As well as increasing the scale of their funding, it is also essential that donors ensure that funding for crises is additional to existing development budgets. We saw governments pivot development funding to urgent and severe problems during the global response to COVID-19 at the expense of longer-term development goals. It is a major risk that this happens again in the face of the next crisis. Indeed, there is a real risk that is it is already happening given the additional costs of in-country refugees as a result of the war in Ukraine. The Centre for Global Development (CGD) estimates that this could amount to US$30 billion a year, equivalent to total bilateral assistance to Africa in 2020. If this funding comes at the cost of other priorities, it will set us back even further in achieving the SDGs.

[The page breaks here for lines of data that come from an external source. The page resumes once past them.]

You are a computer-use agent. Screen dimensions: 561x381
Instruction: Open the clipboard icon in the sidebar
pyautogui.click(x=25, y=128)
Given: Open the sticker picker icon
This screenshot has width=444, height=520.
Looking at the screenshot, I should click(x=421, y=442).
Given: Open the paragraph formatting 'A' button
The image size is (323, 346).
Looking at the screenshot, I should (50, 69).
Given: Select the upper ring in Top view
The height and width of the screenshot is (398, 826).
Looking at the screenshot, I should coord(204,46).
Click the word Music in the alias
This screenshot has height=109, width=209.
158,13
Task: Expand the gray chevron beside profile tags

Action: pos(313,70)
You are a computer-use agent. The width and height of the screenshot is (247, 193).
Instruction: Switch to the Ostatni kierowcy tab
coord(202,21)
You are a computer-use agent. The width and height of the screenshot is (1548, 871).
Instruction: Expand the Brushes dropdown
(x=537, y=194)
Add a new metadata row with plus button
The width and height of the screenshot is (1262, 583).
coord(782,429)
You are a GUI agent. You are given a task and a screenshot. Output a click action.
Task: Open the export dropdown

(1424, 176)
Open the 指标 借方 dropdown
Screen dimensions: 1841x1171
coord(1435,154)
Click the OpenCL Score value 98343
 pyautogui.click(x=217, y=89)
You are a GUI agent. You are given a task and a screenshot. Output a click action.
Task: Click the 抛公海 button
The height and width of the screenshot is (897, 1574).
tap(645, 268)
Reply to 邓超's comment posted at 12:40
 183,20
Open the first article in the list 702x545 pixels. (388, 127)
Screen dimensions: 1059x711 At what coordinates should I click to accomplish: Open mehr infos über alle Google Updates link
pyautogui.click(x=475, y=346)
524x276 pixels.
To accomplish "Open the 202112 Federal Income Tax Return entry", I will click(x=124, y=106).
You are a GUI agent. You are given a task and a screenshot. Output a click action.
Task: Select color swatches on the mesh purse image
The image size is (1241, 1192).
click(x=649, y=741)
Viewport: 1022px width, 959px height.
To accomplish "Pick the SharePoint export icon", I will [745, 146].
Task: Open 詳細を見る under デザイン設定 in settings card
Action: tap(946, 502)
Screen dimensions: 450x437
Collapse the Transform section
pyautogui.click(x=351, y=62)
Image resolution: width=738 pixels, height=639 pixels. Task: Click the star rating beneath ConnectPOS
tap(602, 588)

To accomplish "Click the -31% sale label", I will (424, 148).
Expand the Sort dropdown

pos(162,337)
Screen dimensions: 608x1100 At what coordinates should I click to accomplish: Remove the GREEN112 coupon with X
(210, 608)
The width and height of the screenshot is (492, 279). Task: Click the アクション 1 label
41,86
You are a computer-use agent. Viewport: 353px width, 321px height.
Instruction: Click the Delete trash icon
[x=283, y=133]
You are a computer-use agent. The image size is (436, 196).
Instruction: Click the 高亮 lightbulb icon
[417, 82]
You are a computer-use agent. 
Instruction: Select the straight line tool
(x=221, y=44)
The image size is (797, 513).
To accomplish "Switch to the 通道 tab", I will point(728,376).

As some of the largest global economies and leaders on the world stage, the G7 has a responsibility to demonstrate their commitment to funding global responses to global problems. In 2021, Germany was the only G7 country to reach the 0.7% target. If all of the G7 economies were to live up to this target, ODA would more than double; think about how many problems we could solve with that additional funding (see figure).
Given their relative economic weight, G7 governments have the ability to use their financial resources to change the course of global development overall. But on top of that, if the governments of G7 countries were to step up to collectively achieve the 0.7% target, it would also send a powerful signal of leadership to other countries. Both other high-income countries that also don’t reach the target, but also emerging donors like Indonesia who are increasingly showing an interest in investing in global solutions to global problems. We hope that Germany will use its G7 Presidency and its leadership position in global development to inspire the governments of the other G7 countries to step up and sustainably fund global development.